* Provided text:
━━━━

Archives


- Beowulf
- Beowulf Announce
- Scyld-users
- Beowulf on Debian

[Beowulf] Problems with a JS21 - Ah, the networking...

Many of your questions may have already been answered in earlier discussions or in the FAQ. The search results page will indicate current discussions as well as past list serves, articles, and papers.

Search

Ivan Paganini ispmarin at gmail.com
Sat Sep 29 12:40:26 PDT 2007


Hello Mark!

2007/9/29, Mark Hahn <hahn at mcmaster.ca>:
> > I sniffed the network in the store nodes interface, and i got lots of
> > TCP lost fragment, previos lost fragments, ack lost fragments and TCP
> > window size full. The GPFS is now heavily used.
>
> so this indicates that you have a serious ethernet problem, no?

I also think so, and this is my strongest possibility. But IBM does
not accept that there is a error in the hardware, and while I argue
with then about it, I was trying to search for other causes of the
ether problem.

━━━━

* Task prompt:
Rewrite the JS21 networking post from "Hello Mark!" to "ethernet problem, no?", putting "NFS" wherever "GPFS" appears.

* Given records:
━━━━

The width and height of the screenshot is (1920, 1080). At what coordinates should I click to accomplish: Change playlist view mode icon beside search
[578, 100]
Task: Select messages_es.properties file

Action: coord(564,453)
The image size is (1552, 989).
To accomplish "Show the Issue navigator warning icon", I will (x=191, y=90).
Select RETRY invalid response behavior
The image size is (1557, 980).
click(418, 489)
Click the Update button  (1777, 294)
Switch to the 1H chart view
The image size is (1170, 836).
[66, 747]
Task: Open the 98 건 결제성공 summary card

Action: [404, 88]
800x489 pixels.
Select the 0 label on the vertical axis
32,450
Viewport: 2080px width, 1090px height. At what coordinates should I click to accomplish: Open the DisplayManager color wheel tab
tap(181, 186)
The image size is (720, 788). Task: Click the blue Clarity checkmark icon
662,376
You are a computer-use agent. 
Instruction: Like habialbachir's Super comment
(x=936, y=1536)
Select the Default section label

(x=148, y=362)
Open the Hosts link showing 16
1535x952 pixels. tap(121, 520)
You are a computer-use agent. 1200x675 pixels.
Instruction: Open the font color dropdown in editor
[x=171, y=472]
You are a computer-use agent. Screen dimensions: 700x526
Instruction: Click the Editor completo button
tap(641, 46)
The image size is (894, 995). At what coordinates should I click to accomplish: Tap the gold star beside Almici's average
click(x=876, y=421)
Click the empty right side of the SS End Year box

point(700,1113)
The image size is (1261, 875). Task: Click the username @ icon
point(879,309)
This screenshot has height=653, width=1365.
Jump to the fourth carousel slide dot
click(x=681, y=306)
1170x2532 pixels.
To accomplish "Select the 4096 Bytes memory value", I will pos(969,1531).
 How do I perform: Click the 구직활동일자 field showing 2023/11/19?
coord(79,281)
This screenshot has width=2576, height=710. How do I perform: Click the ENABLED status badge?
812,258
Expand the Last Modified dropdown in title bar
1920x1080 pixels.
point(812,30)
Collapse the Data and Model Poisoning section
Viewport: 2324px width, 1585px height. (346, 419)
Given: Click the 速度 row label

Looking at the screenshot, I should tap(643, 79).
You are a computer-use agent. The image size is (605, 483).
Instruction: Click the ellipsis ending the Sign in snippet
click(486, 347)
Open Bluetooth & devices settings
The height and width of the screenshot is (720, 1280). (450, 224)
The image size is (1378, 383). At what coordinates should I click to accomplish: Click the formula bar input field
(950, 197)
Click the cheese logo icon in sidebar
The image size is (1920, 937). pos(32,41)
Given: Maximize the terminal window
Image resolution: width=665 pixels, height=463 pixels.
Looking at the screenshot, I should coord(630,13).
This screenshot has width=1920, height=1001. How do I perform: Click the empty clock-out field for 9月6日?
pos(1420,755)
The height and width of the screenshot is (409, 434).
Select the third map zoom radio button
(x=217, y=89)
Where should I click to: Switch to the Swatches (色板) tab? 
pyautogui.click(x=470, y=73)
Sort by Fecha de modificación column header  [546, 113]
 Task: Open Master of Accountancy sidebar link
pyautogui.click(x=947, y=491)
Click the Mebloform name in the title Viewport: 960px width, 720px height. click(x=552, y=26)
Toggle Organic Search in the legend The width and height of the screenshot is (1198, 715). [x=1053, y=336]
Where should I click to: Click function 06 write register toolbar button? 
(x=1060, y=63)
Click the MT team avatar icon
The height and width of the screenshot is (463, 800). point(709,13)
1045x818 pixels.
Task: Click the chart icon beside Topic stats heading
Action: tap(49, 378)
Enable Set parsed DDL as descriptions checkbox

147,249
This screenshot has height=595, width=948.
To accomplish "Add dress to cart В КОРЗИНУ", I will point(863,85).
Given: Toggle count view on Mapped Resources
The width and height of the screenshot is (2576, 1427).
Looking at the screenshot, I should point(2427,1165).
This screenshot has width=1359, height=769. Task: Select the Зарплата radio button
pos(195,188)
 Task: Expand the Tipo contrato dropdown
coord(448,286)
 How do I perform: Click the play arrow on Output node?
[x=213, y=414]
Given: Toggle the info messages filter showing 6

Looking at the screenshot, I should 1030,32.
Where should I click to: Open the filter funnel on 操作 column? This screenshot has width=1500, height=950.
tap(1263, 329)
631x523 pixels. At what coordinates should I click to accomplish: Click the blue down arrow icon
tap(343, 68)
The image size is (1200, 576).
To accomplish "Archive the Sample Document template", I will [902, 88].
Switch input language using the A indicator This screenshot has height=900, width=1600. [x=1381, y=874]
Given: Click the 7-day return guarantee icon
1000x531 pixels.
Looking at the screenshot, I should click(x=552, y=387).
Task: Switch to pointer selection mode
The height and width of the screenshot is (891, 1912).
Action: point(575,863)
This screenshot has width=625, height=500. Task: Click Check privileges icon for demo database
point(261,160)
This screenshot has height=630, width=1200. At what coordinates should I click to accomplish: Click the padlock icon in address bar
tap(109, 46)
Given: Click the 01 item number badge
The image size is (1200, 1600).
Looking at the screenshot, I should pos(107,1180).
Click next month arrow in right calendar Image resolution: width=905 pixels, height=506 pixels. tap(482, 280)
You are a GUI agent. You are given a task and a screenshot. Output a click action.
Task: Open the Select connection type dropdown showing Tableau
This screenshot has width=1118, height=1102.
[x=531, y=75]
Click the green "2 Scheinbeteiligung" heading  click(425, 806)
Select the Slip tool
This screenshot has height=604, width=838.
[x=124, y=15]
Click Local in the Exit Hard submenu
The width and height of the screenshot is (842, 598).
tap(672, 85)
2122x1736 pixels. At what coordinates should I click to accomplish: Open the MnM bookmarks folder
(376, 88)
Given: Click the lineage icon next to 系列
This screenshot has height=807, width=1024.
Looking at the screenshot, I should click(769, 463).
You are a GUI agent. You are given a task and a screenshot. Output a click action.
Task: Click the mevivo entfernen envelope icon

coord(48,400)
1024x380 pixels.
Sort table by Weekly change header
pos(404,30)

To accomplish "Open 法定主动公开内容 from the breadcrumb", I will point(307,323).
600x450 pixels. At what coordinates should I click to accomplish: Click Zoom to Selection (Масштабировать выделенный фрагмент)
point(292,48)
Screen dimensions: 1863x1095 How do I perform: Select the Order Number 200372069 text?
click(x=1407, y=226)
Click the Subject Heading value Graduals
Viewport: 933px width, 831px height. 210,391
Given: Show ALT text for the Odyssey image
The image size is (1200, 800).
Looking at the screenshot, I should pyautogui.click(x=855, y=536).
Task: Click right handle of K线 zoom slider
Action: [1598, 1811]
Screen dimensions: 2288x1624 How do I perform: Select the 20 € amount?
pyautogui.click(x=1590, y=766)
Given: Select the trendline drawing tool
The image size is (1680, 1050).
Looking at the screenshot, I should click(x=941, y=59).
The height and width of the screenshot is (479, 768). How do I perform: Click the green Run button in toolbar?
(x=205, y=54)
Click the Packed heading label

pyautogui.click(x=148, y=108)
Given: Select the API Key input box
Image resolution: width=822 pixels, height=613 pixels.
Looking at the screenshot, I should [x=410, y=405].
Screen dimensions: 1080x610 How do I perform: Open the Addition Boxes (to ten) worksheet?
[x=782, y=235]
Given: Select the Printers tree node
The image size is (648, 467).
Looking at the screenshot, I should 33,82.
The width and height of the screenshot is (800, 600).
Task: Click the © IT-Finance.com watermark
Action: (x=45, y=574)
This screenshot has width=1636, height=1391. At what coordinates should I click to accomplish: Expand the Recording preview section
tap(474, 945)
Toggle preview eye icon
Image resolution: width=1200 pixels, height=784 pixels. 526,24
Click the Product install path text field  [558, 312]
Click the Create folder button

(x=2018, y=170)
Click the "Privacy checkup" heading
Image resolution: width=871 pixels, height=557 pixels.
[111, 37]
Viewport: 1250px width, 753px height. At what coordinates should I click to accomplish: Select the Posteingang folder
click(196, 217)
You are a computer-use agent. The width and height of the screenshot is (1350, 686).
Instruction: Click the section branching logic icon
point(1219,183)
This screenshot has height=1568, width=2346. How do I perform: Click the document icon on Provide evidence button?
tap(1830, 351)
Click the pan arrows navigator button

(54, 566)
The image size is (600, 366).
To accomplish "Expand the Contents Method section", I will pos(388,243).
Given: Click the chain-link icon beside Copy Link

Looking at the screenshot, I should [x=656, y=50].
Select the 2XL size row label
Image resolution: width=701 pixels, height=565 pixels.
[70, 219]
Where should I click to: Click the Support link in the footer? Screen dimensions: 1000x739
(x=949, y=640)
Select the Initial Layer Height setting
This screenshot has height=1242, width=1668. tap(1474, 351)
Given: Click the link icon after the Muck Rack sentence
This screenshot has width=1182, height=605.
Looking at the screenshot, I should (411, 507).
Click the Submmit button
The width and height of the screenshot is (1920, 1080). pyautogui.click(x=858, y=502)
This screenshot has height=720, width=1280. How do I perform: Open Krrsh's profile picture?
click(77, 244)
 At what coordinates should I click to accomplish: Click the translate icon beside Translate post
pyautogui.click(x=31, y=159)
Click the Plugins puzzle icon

━━━━

* Exercise answer:
Hello Mark!

2007/9/29, Mark Hahn <hahn at mcmaster.ca>:
> > I sniffed the network in the store nodes interface, and i got lots of
> > TCP lost fragment, previos lost fragments, ack lost fragments and TCP
> > window size full. The NFS is now heavily used.
>
> so this indicates that you have a serious ethernet problem, no?